(Beginning of Provided information)

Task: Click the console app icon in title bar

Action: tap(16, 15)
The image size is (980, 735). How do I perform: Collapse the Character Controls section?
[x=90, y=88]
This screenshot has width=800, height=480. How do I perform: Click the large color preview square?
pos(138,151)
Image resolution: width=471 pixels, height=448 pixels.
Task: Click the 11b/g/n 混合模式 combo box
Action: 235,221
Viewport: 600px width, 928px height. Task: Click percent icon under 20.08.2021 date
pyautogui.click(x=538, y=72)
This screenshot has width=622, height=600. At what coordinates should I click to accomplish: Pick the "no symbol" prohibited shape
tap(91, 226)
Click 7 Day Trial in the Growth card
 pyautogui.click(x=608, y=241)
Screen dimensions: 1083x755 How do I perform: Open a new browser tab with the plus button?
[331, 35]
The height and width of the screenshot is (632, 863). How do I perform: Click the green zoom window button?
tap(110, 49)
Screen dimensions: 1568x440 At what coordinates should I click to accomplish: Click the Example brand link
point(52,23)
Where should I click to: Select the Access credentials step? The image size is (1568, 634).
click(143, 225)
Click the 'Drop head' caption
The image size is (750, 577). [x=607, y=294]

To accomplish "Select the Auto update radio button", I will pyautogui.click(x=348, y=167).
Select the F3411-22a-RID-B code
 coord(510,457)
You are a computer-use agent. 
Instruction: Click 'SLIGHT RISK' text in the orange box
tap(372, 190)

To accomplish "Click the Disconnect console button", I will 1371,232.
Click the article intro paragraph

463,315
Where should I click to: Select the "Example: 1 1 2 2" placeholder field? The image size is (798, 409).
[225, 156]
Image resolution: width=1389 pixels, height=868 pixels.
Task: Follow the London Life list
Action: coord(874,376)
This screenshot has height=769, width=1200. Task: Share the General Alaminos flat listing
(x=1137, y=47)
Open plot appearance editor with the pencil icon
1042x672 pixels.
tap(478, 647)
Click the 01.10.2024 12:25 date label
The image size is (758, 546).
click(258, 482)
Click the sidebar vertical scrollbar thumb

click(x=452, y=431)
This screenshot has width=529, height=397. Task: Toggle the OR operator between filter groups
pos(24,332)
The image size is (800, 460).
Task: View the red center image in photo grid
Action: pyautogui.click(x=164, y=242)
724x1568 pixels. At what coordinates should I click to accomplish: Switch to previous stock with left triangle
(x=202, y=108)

(End of Provided information)

Search the data for the word "will" and copy each line where it appears.

To accomplish "Select the Auto update radio button", I will pyautogui.click(x=348, y=167).
To accomplish "Click the Disconnect console button", I will 1371,232.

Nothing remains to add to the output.